Offiziell ist Pakistan eine Demokratie, wenn auch eine arg fehlerhafte, und hat eine gewählte Regierung. Doch immer mehr scheinen sich die Radikalen zu den wahren Herren des Landes aufzuschwingen. Mit ihren Todeskommandos und ihren Krawallen errichten sie ein Regime des Schreckens, eine Religionsdiktatur der Straße. Ungestraft können Hass-Mullahs zu Morden aufrufen, während Liberale und Minderheiten wie Hindus, Christen, Sikhs oder Ahmadis um ihr Leben bangen. Und die labile Regierungskoalition unter Führung der Bhutto-Partei PPP scheint beinahe kampflos zu kapitulieren. Fast tatenlos sieht sie zu, wie das Land immer mehr in Anarchie und Chaos abgleitet. Statt den Radikalen die Stirn zu bieten, wirken die Regierenden wie in Schockstarre, gelähmt und handlungsunfähig. Präsident Asif Ali Zardari, ein Protegé der USA, traute sich nicht einmal mehr zum Begräbnis seines langjährigen Weggefährten Taseer.

Lange beruhigte sich der Westen damit, dass die schweigende Mehrheit der Pakistaner nicht radikal ist. Doch dieses Bild wankt nun gefährlich. Tatsächlich scheint der Extremismus tief in die Gesellschaft eingedrungen zu sein. Fast 50 Prozent aller Studenten vertreten laut Umfragen islamistisches Gedankengut. Nach der Ermordung Taseers feierten Zehntausende den Mörder auf den Straßen als Helden. Zugleich erreicht der Hass auf Amerika immer neue Höhen. Dass die Taliban demnächst die Macht und damit die Kontrolle über die Atomwaffen an sich reißen, ist zwar kaum mehr als eine westliche Angstphantasie. Das verhindert noch Pakistans mächtiges Militär. Doch dass islamistische Parteien in den nächsten Jahren bei Wahlen legal die Regierung übernehmen, ist inzwischen nicht mehr undenkbar.
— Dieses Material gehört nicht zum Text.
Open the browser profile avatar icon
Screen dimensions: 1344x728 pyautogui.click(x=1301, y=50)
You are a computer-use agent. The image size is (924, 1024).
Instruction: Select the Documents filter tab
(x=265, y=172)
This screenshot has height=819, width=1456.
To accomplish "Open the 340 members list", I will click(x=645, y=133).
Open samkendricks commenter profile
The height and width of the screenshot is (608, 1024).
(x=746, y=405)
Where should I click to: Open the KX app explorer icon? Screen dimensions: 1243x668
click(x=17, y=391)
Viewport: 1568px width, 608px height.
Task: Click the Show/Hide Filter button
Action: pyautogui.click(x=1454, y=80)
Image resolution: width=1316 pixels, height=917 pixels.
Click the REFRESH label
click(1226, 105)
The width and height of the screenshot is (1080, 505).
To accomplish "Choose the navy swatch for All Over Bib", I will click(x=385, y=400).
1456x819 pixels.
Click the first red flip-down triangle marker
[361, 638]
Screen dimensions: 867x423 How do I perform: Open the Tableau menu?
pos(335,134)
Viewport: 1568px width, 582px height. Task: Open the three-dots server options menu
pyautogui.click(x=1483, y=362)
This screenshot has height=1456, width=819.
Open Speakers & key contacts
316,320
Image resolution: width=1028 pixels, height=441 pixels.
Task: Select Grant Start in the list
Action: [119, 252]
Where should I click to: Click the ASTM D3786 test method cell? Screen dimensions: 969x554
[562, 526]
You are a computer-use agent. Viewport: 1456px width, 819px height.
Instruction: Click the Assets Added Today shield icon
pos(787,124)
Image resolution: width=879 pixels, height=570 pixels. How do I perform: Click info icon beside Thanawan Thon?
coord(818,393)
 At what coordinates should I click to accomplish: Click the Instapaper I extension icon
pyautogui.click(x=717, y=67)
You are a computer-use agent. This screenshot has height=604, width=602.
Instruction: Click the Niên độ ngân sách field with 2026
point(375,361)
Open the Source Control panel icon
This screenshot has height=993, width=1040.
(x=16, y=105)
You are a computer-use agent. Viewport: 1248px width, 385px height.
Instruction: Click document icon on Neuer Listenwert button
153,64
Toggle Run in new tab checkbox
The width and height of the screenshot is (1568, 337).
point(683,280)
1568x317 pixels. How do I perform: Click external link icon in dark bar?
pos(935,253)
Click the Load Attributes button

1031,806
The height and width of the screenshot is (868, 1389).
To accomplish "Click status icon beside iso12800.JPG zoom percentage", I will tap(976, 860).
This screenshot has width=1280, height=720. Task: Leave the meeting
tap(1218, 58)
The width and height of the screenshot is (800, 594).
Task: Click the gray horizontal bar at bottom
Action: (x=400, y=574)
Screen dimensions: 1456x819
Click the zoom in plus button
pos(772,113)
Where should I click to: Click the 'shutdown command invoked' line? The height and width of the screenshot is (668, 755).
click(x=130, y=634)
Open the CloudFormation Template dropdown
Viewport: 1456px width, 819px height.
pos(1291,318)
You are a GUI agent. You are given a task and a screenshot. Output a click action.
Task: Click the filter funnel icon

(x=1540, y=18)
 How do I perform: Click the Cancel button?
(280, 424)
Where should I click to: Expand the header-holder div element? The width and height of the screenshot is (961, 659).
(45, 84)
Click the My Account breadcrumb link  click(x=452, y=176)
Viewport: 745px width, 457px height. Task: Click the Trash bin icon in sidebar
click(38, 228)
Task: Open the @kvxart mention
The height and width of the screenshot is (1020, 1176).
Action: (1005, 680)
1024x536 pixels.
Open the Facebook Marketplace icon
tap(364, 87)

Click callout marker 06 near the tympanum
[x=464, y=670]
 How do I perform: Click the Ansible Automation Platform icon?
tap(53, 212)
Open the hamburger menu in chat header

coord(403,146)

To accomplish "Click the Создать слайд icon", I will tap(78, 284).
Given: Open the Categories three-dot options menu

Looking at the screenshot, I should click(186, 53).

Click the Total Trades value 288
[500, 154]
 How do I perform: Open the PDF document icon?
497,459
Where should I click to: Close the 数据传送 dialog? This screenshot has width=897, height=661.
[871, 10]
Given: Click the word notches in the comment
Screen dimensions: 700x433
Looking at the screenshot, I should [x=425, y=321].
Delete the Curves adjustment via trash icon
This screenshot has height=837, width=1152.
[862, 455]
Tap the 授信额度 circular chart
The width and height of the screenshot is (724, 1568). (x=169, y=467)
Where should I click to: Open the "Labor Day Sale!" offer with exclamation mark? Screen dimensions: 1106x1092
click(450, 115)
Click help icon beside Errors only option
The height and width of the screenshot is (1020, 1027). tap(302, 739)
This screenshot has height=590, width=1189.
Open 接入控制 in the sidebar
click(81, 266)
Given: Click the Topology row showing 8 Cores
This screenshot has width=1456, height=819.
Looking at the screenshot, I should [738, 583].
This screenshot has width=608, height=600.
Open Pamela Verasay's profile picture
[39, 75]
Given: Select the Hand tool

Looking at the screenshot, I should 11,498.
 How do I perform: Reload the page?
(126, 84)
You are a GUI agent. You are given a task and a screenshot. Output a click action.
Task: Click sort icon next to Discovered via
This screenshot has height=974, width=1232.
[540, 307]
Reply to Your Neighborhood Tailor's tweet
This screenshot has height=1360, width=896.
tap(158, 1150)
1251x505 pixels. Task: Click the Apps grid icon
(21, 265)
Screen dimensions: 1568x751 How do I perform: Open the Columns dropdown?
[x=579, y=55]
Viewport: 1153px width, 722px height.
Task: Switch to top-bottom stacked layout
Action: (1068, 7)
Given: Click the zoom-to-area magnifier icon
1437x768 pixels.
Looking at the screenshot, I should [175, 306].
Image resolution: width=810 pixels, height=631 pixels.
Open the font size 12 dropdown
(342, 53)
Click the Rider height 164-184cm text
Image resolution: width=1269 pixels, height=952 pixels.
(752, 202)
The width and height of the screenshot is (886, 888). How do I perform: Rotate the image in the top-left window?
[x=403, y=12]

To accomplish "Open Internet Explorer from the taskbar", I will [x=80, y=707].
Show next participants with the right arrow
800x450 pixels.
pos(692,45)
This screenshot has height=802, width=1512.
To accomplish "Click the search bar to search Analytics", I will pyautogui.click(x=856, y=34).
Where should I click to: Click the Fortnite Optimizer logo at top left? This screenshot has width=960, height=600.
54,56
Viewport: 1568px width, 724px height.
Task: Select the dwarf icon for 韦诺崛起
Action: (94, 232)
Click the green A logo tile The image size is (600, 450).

Das bitterarme, ethnisch und religiös tief gespaltene Land ist auf einer gefährlichen Schussfahrt. Und das sollte den Westen alarmieren. Auch ein islamistisches Pakistan würde die Welt nicht mit einem Atomkrieg überziehen. Doch die USA und Europa können es sich nicht leisten, Islamabad als Verbündeten zu verlieren. Pakistan spielt schließlich eine Schlüsselrolle in der gesamten Region. Dazu dürfen die USA das Land nicht nur als Instrument im Afghanistankonflikt behandeln – sondern als politischen Partner. Solange das Land dazu noch bereit ist.